Automated Generation of Animated 3D Facial Meshes
A Photogrammetry and Deformation Transfer-Based Model

Abstract

Virtual reality (VR)'s recent, long expected breakthrough to the consumer market has enabled industry to deliver highly immersive experiences to consumers. However, creating photorealistic assets for such experiences is time consuming and requires a high level of expertise. To provide a remedy for this burden, this thesis presents a fully automated and validated model for the generation of animated 3D facial meshes, using photogrammetry and deformation transfer. Using a set of multi-camera photographs of a neutral face, we acquire facial geometry and appearance. Subsequent landmarking and ICP registration provide direct correspondence of the acquired facial mesh and an existing template. Then, using deformation transfer, we transfer existing blendshapes from template source to the obtained facial mesh. To assess the pipeline's effectiveness, we have conducted a set of user experiments.
The results show that the automatically produced facial meshes faithfully represent subjects and can convey highly believable emotions. Compared to manual modeling and animation, the pipeline is more than 100x faster and produces results compatible with industry standard game engines, without any manual post-processing. As such, this thesis introduces a unique, fully automated, photogrammetry and deformation transfer-induced model for the generation of animated 3D facial meshes. On the one hand, this model can be expected to have both significant commercial and scientific impact. On the other hand, the model allows sufficient space for future improvement and tailoring.

Overview

(a) Mesh acquisition. We obtain multi-camera view of a person with a camera rig. Using the resulting photos, we first create dense point cloud, and then the triangle mesh.
(b) Mesh cleaning. We simplify, clean, and compute UV-mapping.
(c) Mesh texturing. We obtain the color of the surface by blending intensities from each photograph.
(d) Correspondence construction. We calculate the correspondence between the acquired mesh and the existing fully animated template mesh by using automatic landmarking and ICP registration algorithm.
(e) Blendshape transfer. Finally, we transfer blendshape animations from template to the newly created mesh based on the constructed correspondence.

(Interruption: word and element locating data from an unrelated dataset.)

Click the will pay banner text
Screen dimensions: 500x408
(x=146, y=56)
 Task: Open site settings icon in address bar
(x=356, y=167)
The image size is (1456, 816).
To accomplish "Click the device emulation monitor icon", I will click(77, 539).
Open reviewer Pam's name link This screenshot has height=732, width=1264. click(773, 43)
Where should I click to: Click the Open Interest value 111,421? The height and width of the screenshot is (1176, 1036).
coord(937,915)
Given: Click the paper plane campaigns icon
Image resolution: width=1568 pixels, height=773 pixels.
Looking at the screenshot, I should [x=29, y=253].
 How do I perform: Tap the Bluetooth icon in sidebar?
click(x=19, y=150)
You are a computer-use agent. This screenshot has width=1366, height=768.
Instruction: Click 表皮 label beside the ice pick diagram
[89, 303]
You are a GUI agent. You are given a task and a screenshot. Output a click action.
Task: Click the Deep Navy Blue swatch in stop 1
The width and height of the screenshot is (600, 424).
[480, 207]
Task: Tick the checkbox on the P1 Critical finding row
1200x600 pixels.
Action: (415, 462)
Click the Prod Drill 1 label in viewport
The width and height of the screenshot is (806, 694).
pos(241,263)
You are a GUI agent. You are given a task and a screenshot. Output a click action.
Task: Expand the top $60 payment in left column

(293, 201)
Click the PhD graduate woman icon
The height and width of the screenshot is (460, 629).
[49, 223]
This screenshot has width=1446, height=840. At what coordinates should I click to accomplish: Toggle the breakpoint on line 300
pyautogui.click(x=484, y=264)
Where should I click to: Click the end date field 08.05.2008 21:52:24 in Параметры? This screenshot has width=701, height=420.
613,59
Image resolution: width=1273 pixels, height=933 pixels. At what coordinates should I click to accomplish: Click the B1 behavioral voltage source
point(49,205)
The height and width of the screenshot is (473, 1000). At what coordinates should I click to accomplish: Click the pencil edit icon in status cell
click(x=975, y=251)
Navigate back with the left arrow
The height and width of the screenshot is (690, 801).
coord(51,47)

This paper makes a systemic contribution by establishing and describing a complete pipeline for the creation of a digital face model suitable for VR by using photogrammetry and automatic animation of this model by deformation transfer. Photogrammetry allows us to achieve photorealistic quality, while transferred animations bring full spectre of emotional facial expressions. The paper also makes scientific contribution by conducting user experiments evaluating the proposed method.

Photogrammetry

Using photogrammetry, we acquire facial geometry and appearance.

Deformation Transfer

Using automatical landmarking and ICP registration algorithm, we obtain direct correspondence of the acquired facial mesh and the existing template. Then, using deformation transfer, we transfer existing blendshapes from the template to our new mesh. Note: the bottom row mesh in this image was not obtained by our setup.

Results

Synthesized views and untextured models (every second row), for viewpoints different from the original camera images, across subjects of varying appearance. First column shows original photogrammetrically obtained meshes (neutral face), while three other columns show synthesized poses. The weights of blendshapes for poses of the same emotions are the same across subjects.

Manual Posing

Future work

The model allows sufficient space for future improvement and tailoring:

Conclusions

We have presented a new technique for automatic creation of rigged facial meshes based on a set of multi-cameras photos of a neutral face. First, using photogrammetry, we obtain a mesh we acquire facial geometry and appearance. Using automatical landmarking and ICP registration algorithm, we obtain direct correspondence of the acquired facial mesh and the existing template. Then, using deformation transfer, we transfer existing blendshapes from the template to our new mesh.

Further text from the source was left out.